Co-ownership. Nature, types, establishment and termination. Rights and obligations of joint owners. Purchase of a share in the jointly owned property

Co-ownership exists when a single individual right to property belongs to two or more persons. In the case of co-ownership, there is a possession of the subjective right itself, leading to joint possession of the object. This is also what the legislature intended to include in the term "undivided part" - a part/share of the ownership right to a particular property. Each share is expressed mathematically - as a fraction or a percentage - e.g. one tenth, two thirds or 10%.

The co-ownership can be classified according to different criteria. With regard to whether the shares owners are set, ownership is of two kinds: joint ownership and ownership in common. In ownership in common, the shares of each co-owner have been determined upon concluding the agreement, or by will or as determined by court. Art. 30 PA establishes a presumption that the shares of the owners in common are considered equal. In joint ownership, none of the joint owners has a specific fixed share of the total ownership. Under Bulgarian legislation such ownership is matrimonial property covered in Art. 19 of the Family Code.

With regard to whether the property may be terminated by division, it may be divisible or indivisible.

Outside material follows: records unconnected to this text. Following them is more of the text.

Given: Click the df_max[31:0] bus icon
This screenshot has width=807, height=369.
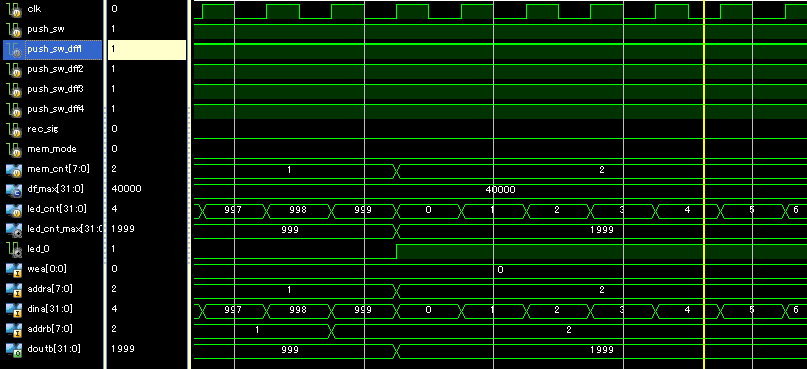Looking at the screenshot, I should click(13, 190).
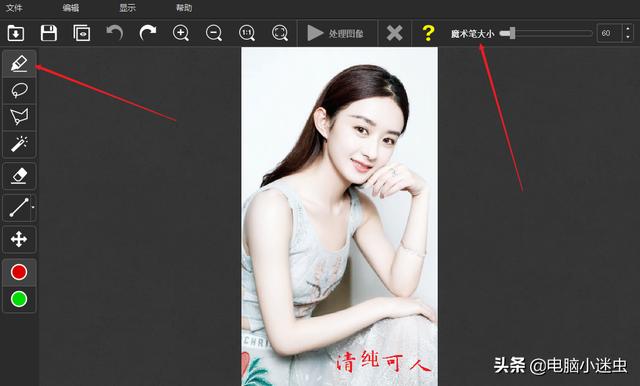
Task: Select the move tool
Action: (19, 239)
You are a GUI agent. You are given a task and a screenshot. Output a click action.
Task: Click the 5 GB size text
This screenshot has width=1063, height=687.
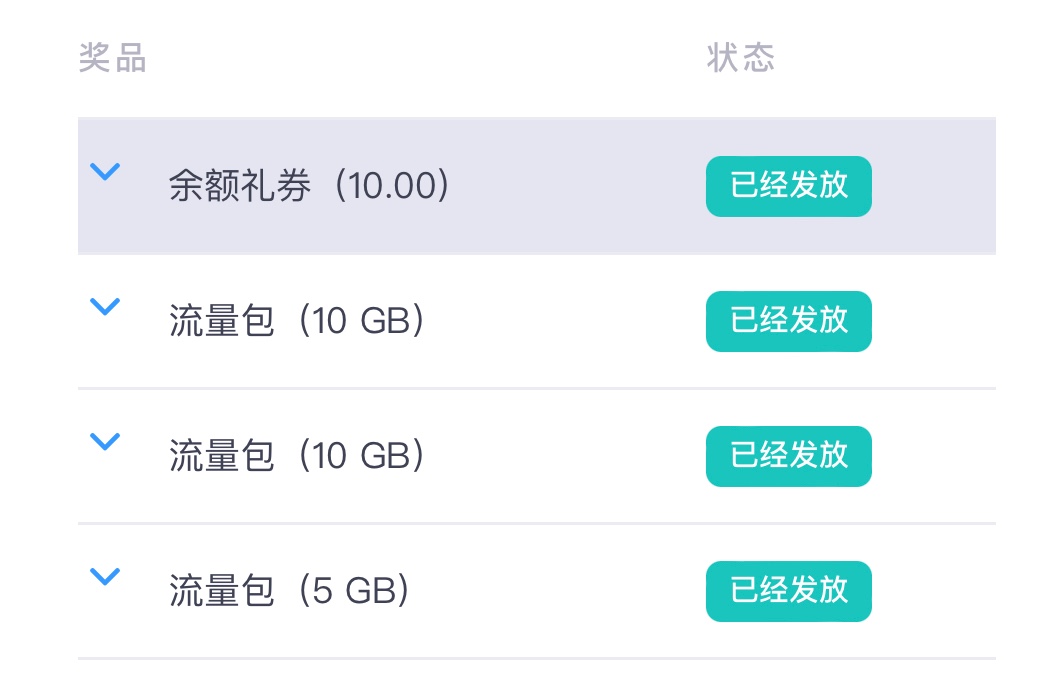353,592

In principle, any co-ownership may be divided. "Each joint owner may, despite an agreement to the contrary, ask for a partition of the common property", states Art. 34 PA, except where “the law provides otherwise or if this is incompatible with the nature and purpose of the property." It follows that there is an indivisible ownership, such as common areas in condominium.

According to the mode of occurrence, co-ownership can be voluntary, involuntary and accidental. Voluntary  co-ownership is one that arises from the will of the co-owners - on the purchase of a property by two persons. Involuntary co-ownership occurs independently of the will of the people. This is the case with succession. Accidental co-ownership arises from the legal facts of the type of legal events - upon inheritance joint owners are treated as accidental co-owners.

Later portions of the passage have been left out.